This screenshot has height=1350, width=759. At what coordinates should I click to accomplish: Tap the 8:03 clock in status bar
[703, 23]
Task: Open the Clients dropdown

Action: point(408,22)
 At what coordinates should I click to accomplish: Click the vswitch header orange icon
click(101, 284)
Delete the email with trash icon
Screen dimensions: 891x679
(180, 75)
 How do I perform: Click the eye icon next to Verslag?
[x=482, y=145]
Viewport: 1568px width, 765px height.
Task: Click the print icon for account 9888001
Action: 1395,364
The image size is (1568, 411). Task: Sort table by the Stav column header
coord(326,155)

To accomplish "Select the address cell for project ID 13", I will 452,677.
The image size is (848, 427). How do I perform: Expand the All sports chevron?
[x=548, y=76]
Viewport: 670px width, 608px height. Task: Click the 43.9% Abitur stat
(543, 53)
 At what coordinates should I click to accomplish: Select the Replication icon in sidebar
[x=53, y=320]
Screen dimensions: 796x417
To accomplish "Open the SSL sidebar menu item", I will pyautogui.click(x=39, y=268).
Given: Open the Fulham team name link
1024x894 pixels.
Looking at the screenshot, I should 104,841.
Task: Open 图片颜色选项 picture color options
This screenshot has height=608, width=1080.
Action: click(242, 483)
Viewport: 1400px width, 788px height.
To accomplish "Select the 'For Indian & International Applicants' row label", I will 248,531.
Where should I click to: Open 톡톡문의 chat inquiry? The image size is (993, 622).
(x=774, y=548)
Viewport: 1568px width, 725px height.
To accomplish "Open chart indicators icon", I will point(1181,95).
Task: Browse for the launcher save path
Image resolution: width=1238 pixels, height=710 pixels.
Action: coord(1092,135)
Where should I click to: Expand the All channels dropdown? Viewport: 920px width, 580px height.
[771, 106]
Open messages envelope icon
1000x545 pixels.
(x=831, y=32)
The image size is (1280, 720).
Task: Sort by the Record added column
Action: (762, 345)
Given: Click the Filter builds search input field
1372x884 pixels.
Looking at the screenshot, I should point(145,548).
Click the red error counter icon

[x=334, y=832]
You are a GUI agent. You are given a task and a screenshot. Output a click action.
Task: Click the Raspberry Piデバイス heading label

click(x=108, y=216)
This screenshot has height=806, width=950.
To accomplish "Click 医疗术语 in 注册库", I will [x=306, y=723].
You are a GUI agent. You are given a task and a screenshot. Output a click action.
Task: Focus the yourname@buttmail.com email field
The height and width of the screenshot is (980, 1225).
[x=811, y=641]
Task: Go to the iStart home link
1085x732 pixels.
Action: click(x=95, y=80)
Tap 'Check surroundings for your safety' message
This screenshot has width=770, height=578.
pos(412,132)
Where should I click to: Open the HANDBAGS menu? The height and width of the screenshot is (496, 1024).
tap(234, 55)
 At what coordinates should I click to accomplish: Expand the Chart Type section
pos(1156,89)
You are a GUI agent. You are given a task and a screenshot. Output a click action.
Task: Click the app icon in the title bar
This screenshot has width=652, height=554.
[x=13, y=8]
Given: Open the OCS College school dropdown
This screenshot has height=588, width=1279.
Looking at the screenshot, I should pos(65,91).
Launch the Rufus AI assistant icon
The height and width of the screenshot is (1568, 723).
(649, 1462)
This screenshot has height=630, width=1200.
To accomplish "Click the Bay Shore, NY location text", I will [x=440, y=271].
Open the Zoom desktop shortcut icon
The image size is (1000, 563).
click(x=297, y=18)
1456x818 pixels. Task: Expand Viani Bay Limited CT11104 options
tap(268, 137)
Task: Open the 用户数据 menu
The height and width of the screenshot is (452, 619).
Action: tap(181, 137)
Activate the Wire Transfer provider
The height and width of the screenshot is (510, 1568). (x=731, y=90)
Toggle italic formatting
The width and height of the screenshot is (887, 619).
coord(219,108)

# EXERCISE
From the first line to the last, retype the records exactly.

# ANSWER SPACE
This screenshot has height=1350, width=759. At what coordinates should I click to accomplish: Tap the 8:03 clock in status bar
[703, 23]
Task: Open the Clients dropdown

Action: point(408,22)
 At what coordinates should I click to accomplish: Click the vswitch header orange icon
click(101, 284)
Delete the email with trash icon
Screen dimensions: 891x679
(180, 75)
 How do I perform: Click the eye icon next to Verslag?
[x=482, y=145]
Viewport: 1568px width, 765px height.
Task: Click the print icon for account 9888001
Action: 1395,364
The image size is (1568, 411). Task: Sort table by the Stav column header
coord(326,155)

To accomplish "Select the address cell for project ID 13", I will 452,677.
The image size is (848, 427). How do I perform: Expand the All sports chevron?
[x=548, y=76]
Viewport: 670px width, 608px height. Task: Click the 43.9% Abitur stat
(543, 53)
 At what coordinates should I click to accomplish: Select the Replication icon in sidebar
[x=53, y=320]
Screen dimensions: 796x417
To accomplish "Open the SSL sidebar menu item", I will pyautogui.click(x=39, y=268).
Given: Open the Fulham team name link
1024x894 pixels.
Looking at the screenshot, I should 104,841.
Task: Open 图片颜色选项 picture color options
This screenshot has height=608, width=1080.
Action: click(242, 483)
Viewport: 1400px width, 788px height.
To accomplish "Select the 'For Indian & International Applicants' row label", I will 248,531.
Where should I click to: Open 톡톡문의 chat inquiry? The image size is (993, 622).
(x=774, y=548)
Viewport: 1568px width, 725px height.
To accomplish "Open chart indicators icon", I will point(1181,95).
Task: Browse for the launcher save path
Image resolution: width=1238 pixels, height=710 pixels.
Action: coord(1092,135)
Where should I click to: Expand the All channels dropdown? Viewport: 920px width, 580px height.
[771, 106]
Open messages envelope icon
1000x545 pixels.
(x=831, y=32)
The image size is (1280, 720).
Task: Sort by the Record added column
Action: (762, 345)
Given: Click the Filter builds search input field
1372x884 pixels.
Looking at the screenshot, I should point(145,548).
Click the red error counter icon

[x=334, y=832]
You are a GUI agent. You are given a task and a screenshot. Output a click action.
Task: Click the Raspberry Piデバイス heading label

click(x=108, y=216)
This screenshot has height=806, width=950.
To accomplish "Click 医疗术语 in 注册库", I will [x=306, y=723].
You are a GUI agent. You are given a task and a screenshot. Output a click action.
Task: Focus the yourname@buttmail.com email field
The height and width of the screenshot is (980, 1225).
[x=811, y=641]
Task: Go to the iStart home link
1085x732 pixels.
Action: click(x=95, y=80)
Tap 'Check surroundings for your safety' message
This screenshot has width=770, height=578.
pos(412,132)
Where should I click to: Open the HANDBAGS menu? The height and width of the screenshot is (496, 1024).
tap(234, 55)
 At what coordinates should I click to accomplish: Expand the Chart Type section
pos(1156,89)
You are a GUI agent. You are given a task and a screenshot. Output a click action.
Task: Click the app icon in the title bar
This screenshot has width=652, height=554.
[x=13, y=8]
Given: Open the OCS College school dropdown
This screenshot has height=588, width=1279.
Looking at the screenshot, I should pos(65,91).
Launch the Rufus AI assistant icon
The height and width of the screenshot is (1568, 723).
(649, 1462)
This screenshot has height=630, width=1200.
To accomplish "Click the Bay Shore, NY location text", I will [x=440, y=271].
Open the Zoom desktop shortcut icon
The image size is (1000, 563).
click(x=297, y=18)
1456x818 pixels. Task: Expand Viani Bay Limited CT11104 options
tap(268, 137)
Task: Open the 用户数据 menu
The height and width of the screenshot is (452, 619).
Action: tap(181, 137)
Activate the Wire Transfer provider
The height and width of the screenshot is (510, 1568). (x=731, y=90)
Toggle italic formatting
The width and height of the screenshot is (887, 619).
coord(219,108)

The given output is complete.